Lbdiv256:
Local branch divergence is a measure of how branchy a region of code is, i.e. how
much a region of code suffers from branch divergence.
Each branch operation evaluates to either being taken or not.
A branch operation that consistently makes the same branch decision is said to have
low divergence while one that frequently switched between taking and not taking the branch has high divergence.
Lbdiv256 tracks these decisions in branch decision windows of size 256 and this
distinction (low divergence vs high divergence) is made based on these windows.
Classifying Lbdiv256:
Lbdiv256 can be classified into low, medium or high as follows:
Bucket | Condition |
---|---|
Low |
The region of code contains no branch conditions.
OR
The region of code contains highly repeated branch operations that
make the same branch decision in almost all iterations.
|
Medium | The region of code contains a mix of branch operations that change decisions frequently (within every 256 decisions) and others that make the same decision in almost all iterations. |
High | The region of code contains a highly repeated branch operation that changes its decision frequently, i.e. within every 256 decisions. |
Example 1:
Consider the following code:
for (i=0; i<1000; i++){ if(i%2 == 0){ result[i] = arrayOne[i] + arrayTwo[i]; } if(i == 999) print(“This is the last loop iteration\n”); }This region contains two branch conditions: (i%2 == 0) & (i == 999).
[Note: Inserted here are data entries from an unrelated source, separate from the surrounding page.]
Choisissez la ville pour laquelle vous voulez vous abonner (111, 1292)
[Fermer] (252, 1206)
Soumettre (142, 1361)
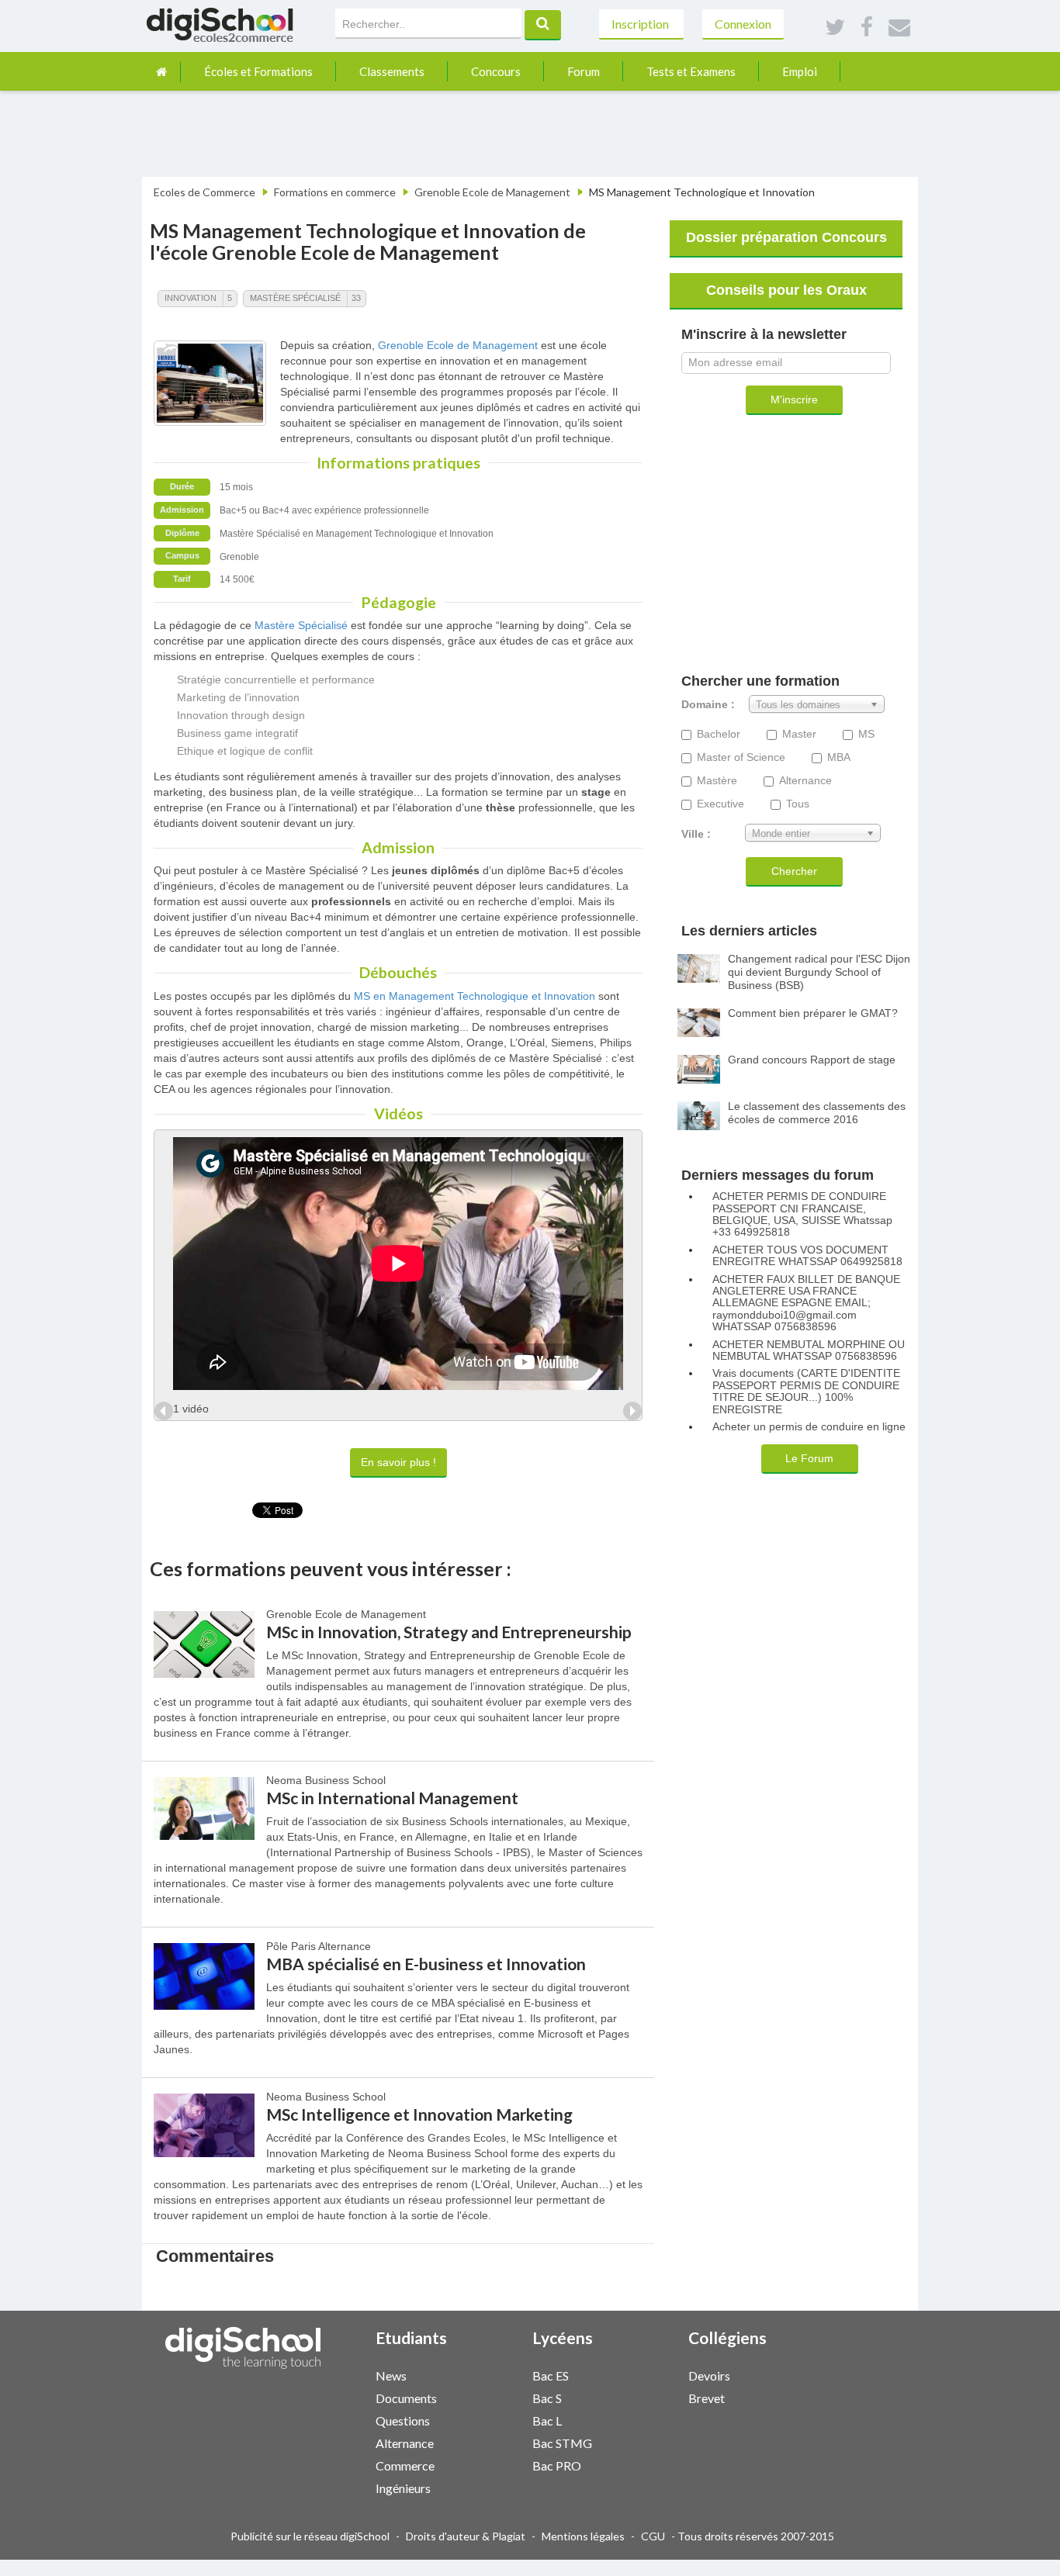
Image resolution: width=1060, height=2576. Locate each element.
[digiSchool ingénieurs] (482, 2487)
It is quite obvious in this case that the first condition (i%2 == 0) changes its decision (taking the branch or not) frequently while the second condition (i == 999) makes the same decision (not branching) for almost all iterations of this loop. Therefore, a good estimate of Lbdiv256 is mid.
Example 2:
Let's look at another example:
for (i=0; i<1000; i++){ if(i%2 == 0){ for(j=0; j<10; j++){ if(visited[i][j] == true){ result[i] = arrayOne[i] + arrayTwo[i]; visited[i][j] = true; } } } }This region of code contains a second nested loop and branch expression. The innermost branch condition (visited[i][j] == true) is executed 10 times more than the outer branch (i%2 == 0). The inner branch is therefore highly repeated and estimating its divergence should be enough.